My name is Elizabeth, I am 66 years of age and was born with a cleft lip and palate. Although they didn’t say so, I would imagine my parents were shocked when I was first born, but they quickly accepted the situation, and like my siblings, I was always loved for who I was and enjoyed being part of a big family. If my parents were alive today, I think they would be very upset and saddened to find that unborn babies with a cleft palate, and other disabilities are now considered to be dispensable. The UK government allows abortion up to birth for babies with a cleft lip and palate and for other disabilities. This is discrimination and is unjust. A child with a disability has as much right to life as anyone. They may have to undergo various treatments or require support, but they are nevertheless created with a purpose that they alone can fulfil.

I personally underwent several surgical operations over the years, two of these were when I was too young to remember, and two were during my teens and early twenties. There was some discomfort for a few days after the surgery, but the results were worth it. I remember the kindness and gentleness of the different specialists who treated me over the years. I also remember two of the young people I met along the way. One had suffered terrible burns due to an accident when she was only a baby, and the other was born very disabled. They were both courageous and inspiring in overcoming their difficulties, I learned a lot from their example and am thankful for this.  

At times in my life, I have suffered from self-consciousness because of my cleft, this was especially a problem during adolescence and in my early twenties and even to this day it still affects me sometimes. Feeling inadequate or different is painful, there is no denying it, but it’s likely that everyone feels this way sometimes. My family and friends didn’t seem to see me as different in any way but were nevertheless sensitive to my feelings. I remember that when getting ready with my sisters to go out for an evening, my dad whispered to me that if he was a young man meeting us all, it would be me he would choose to dance with. He tended to give me compliments when I was dressed up for a special occasion.

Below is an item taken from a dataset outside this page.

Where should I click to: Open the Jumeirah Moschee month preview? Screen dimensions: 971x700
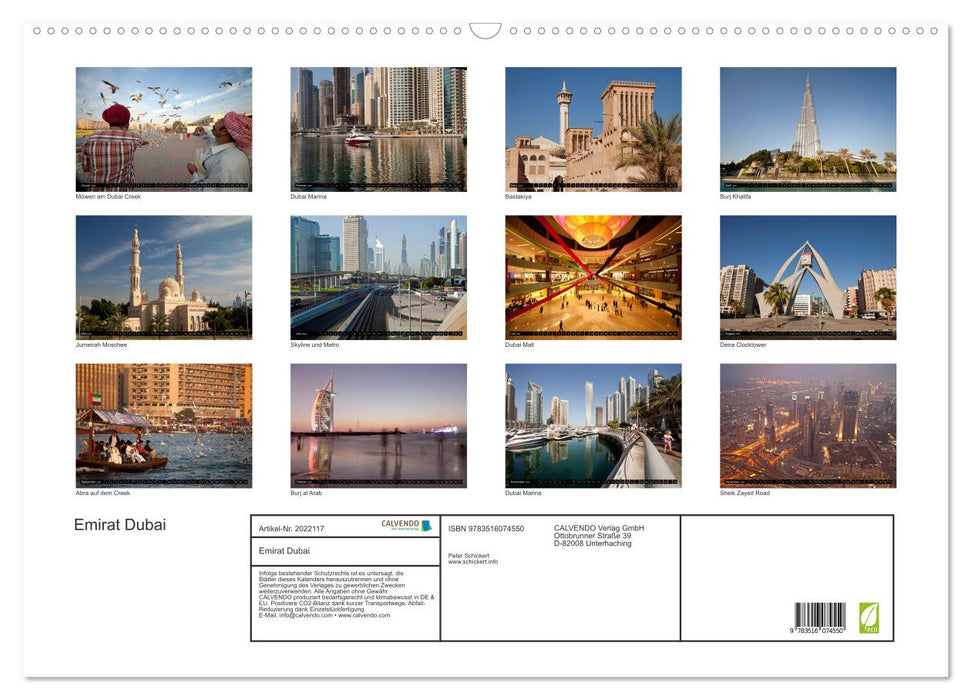pyautogui.click(x=164, y=276)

It was his way of giving me confidence to believe in myself. In truth it is who we are, and what is in our hearts that makes us truly attractive. It can take a while to realize this, but I’m sure it is true. I have found also that a good counterbalance for self-consciousness is to think of others and their needs, because we then stop worrying too much about ourselves.

My working life has almost always demanded good communication skills, as I have worked in various public facing roles. This has helped to build self-confidence, and, on a few occasions, I have chosen to speak publicly on issues I feel strongly about. This has been a deliberate choice not only because of my beliefs, but maybe also to prove to myself and to others that a cleft lip and palate does not prevent someone from communicating well. All of us suffer from disability in one form or another. Despite this we have potential, we are unique and indispensable.

The most special time in my life was when I became a mum. I have a wonderful daughter and two beautiful little granddaughters. My son in law is a good husband and father. Unfortunately, they do not live local to me and when I am away from them, I am never quite whole. A part of me is missing. Visits however are very special.

To parents who are expecting a child with a cleft lip and palate, or any other disability, and who may be considering abortion, I would say have courage and believe in your child. Maybe they will at times find life difficult, but with your love and support, and that of others, they will have the opportunity to be happy and to bring happiness to others. We have been created by God who loves us infinitely and who has endowed us with the ability to love in return. Love is creative and positive. It doesn’t give up and is life giving. This love is in you. You can do it.

To those who have had an abortion, I would also say don’t give up. God has not given up on you. He loves you and is calling you to turn back to him in your sorrow. He will forgive you, heal you, and help you to move forward in His love.